[Texto apresentado]
---------------
Na lembrança afetiva de boa parte da população, principalmente dos habitantes da grande São Paulo, está guardado o bordão: “Espreme que sai sangue”. Os jovens adultos podem até não associar de primeira o termo à sua origem, mas basta falar do famoso Notícias Populares que tudo ganha sentido.
O jornal popularesco, infame e ousado – que juntava as pessoas em frente a banca para espiarem suas capas que transbordavam cadáveres, lado a lado com musas em ensaios apimentados e com manchetes garrafais absurdas – ganha uma biografia rica em detalhes, que resgata os fatos e lendas que rondaram a redação por mais de 30 anos.
A história do Notícias Populares é inseparável dos profissionais que se dedicaram a confeccionar diariamente o conteúdo diferenciado a que se propunha. Desde o começo, em 1963, posto em prática para espantar a “ameaça comunista” na sociedade, dedicou-se a dialogar com camadas desfavorecidas da sociedade. Sua fórmula era simples e objetiva: Policial, Sensual e Inusitado. Desta trinca como base, inseria nas suas diversas colunas (e bota diversas nisso) desde notas sobre política até ensaios filosóficos bem-humorados, passando por terapias sexuais até odes do RAP ao Heavy Metal.
---------------
[Trecho dos dados]
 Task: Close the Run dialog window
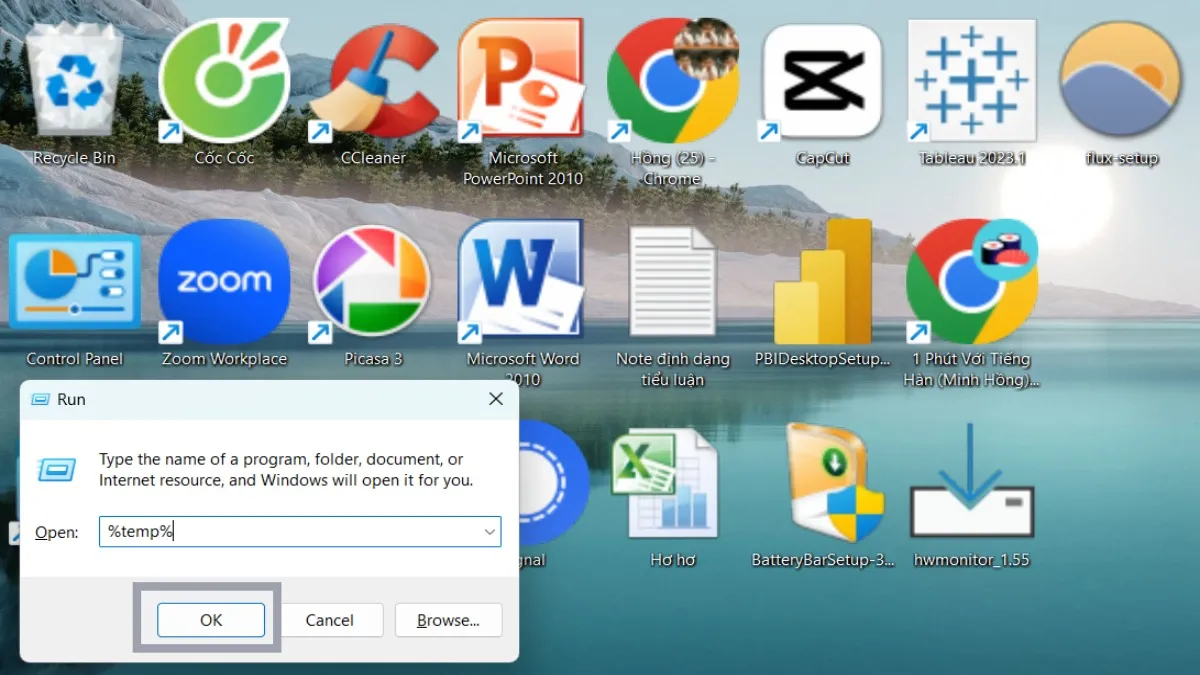[495, 399]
---------------
[Instruções]
1. Segundo o texto sobre o Notícias Populares, com que propósito o jornal foi posto em prática em 1963? Responda em uma ou duas frases.
2. Liste os elementos que compunham a fórmula do jornal, conforme o texto sobre o Notícias Populares.
3. Dê continuidade ao texto sobre o jornal Notícias Populares a partir do ponto em que ele termina.

[Respostas por item]
1. O jornal foi posto em prática, em 1963, para espantar a “ameaça comunista” na sociedade. Desde o começo, dedicou-se a dialogar com as camadas desfavorecidas.

2. Policial, Sensual e Inusitado.

3.
O livro narra os bastidores do jornal, mostrando como foi o dia a dia do vasto quadro de funcionários, década a década, manchete a manchete. Claro que é um trabalho impossível trazer à luz os milhares de casos lá expostos, mas a seletiva é de puro bom gosto, como o caso do Vampiro de Osasco; o Bebê Diabo que nasceu em São Paulo; o famoso mendigo Pelezão que foi violentado por uma psicóloga da alta sociedade e virou subcelebridade; a mulher que deu luz a uma tartaruga, e muitas outras manchetes desafiadoras.
É interessante conhecer como funciona o pensamento da máquina midiática brasileira na sua faceta mais antiga, que é o jornal impresso, e suas mudanças repentinas para acompanhar as necessidades nem sempre facilmente detectáveis do povo. Dentro do prédio do NP vamos, junto com os repórteres, aos bairros mais perigosos, seguindo as diretrizes dos editores, às vezes surpresos com o eco de seu próprio produto.
O Notícias Populares ora serviu como válvula de escape para o trabalhador, ora como arma social e política, num jogo de interesses que tentou até o fim padronizar o jornal. Gerações diferentes deram sua contribuição e essa jornada nos faz entender um pouco sobre como é tênue a linha que separa a verdade da mentira. E trabalhando como equilibrista nessa linha, o Notícias Populares, de braços dados com seus leitores, caminhou a trancos e barrancos até a irremediável extinção, em janeiro de 2001.
Leitura curiosa, divertida e obrigatória! Pra quem gosta de comunicação, pra quem gosta de um divertido realismo fantástico e pra quem gostaria de tomar uma pinga com o Bebê Atômico. Pra saber do que estou falando, vai ter que acompanhar o caso por entre as 254 páginas deste resgate, em edição revista e ampliada. Difícil de encontrar o livro, mas a busca vale muito.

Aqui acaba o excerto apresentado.